- _Reading text_
---

About: Part II – Editorial Principles & Methods | The Stainforth Library of Women's Writing

This page includes documentation of our editorial principles and methods. If you have any questions or would like to learn more, email kleuner [at] scu [dot] edu.

Statement of Our Collaborative Ethos

The Stainforth Library of Women’s Writing would not exist without the contributions of many editors since the project’s beginnings. The project team will remain committed to the feminist editorial principles of

inclusive collaboration,
proper attribution of work (where the definition of “work” is fluid),
transparency of our editorial processes, and
preserving the scholarly integrity of our data and the project as a whole.

Our collaboratory methods include working together in person when feasible, but because the team is split between multiple institutions, we usually work remotely. To raise questions and discuss solutions in real-time, we use Slack for internal communication with the team. We also use Twitter to pose our questions to a larger public audience of intellectuals who can approach our queries with fresh eyes and an array of expertise. We invite conversations about the project with the widest range of public intellectuals on social media and in person.

The project began in 2012 as a collaboration between Kirstyn Leuner, Deborah Hollis, and Holley Long in University Libraries at the University of Colorado Boulder. Collaborations between CU-Boulder, Dartmouth College and, beginning in Fall 2017, Santa Clara University are a consequence of the project director being employed full-time at those institutions after completing her PhD at CU-Boulder, first as a postdoctoral fellow in the Neukom Institute of Computational Science and, subsequently, as Assistant Professor of English at SCU.

Generous funding and support of many varieties has been provided by: an Innovative Seed Grant (CU-Boulder); The President’s Fund for the Humanities (CU-Boulder); Special Collections and Archives (CU-Boulder); The William H. Neukom Institute for Computational Science (Dartmouth College); the College of Arts and Sciences, the DH Working Group, and the library at SCU. For a list of our current and former contributors, see our About Team Stainforth page.

---

- _Supplied information_
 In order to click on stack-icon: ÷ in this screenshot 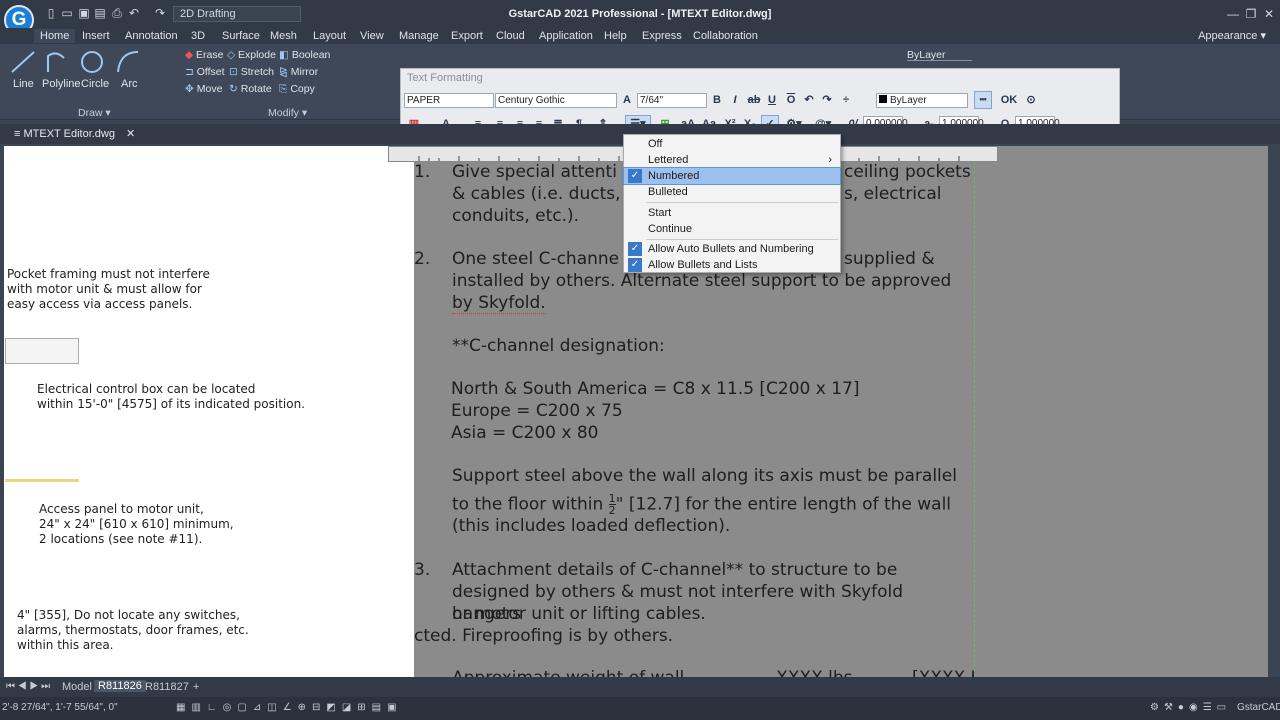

---

- _What you will do_
1. According to the Stainforth Library editorial principles page, which tool does the team use for internal real-time communication?
2. Pick up the Stainforth Library editorial principles page after its final sentence and continue writing it.

- _Numbered answers_
1. Slack.

2.
We adopted a Creative Commons Attribution-NonCommercial-ShareAlike 4.0 International license. We hope that you will use our project to explore the Stainforth library and learn more about this important nineteenth-century private library of women’s writing and its contents. We also encourage scholars to conduct their own research and publish digital or non-digital scholarship on the Stainforth library. According to our CC license, you are free to “copy and redistribute the material in any medium or format” and “remix, transform, and build upon the material” as long as you:

Give appropriate credit and cite the Stainforth project. See our “how to cite” page for help.
Use the same license we do (CC BY-NC-SA 4.0) and provide a link to this license, so that subsequent work will again use the same license.
Use the material for non-commercial purposes.

Project Overview & Short Technical Description:

For a technical description and overview of the digital project, see this blog post. For the whole nine yards, read on.

Transcription

Our overall editorial goals are (a) to faithfully represent and share the bibliographical data that Stainforth cataloged in his manuscript, and (b) to make these data searchable and create awareness of the greater scope of women’s literary and book histories. This project is not a detailed study of the manuscript itself, thus we have not transcribed and encoded every mark or space in the manuscript.

Before we began transcribing, we scanned the manuscript because Special Collections determined that the book was already too fragile for frequent handling and manipulation. We assigned each line in the catalog a unique identifier so that we could track transcriptions. Thus, we scanned the catalog in high-resolution images, and then created a PDF file for each page that labeled pages with a page number and also numbered each line of each page. There are 746 pages, and each page has 24 lines per page, with a few exceptions. The library IT technicians working on the project in 2014 sadly did not leave documentation of their precise resolutions, but an examination of the files by CU Libraries IT in 2022 suggests they were shot at 600 ppi, 24-bit color, interior text was shot at 600 ppi, 8-bit grayscale, and all individual pages, including covers, were saved as individual TIFFs.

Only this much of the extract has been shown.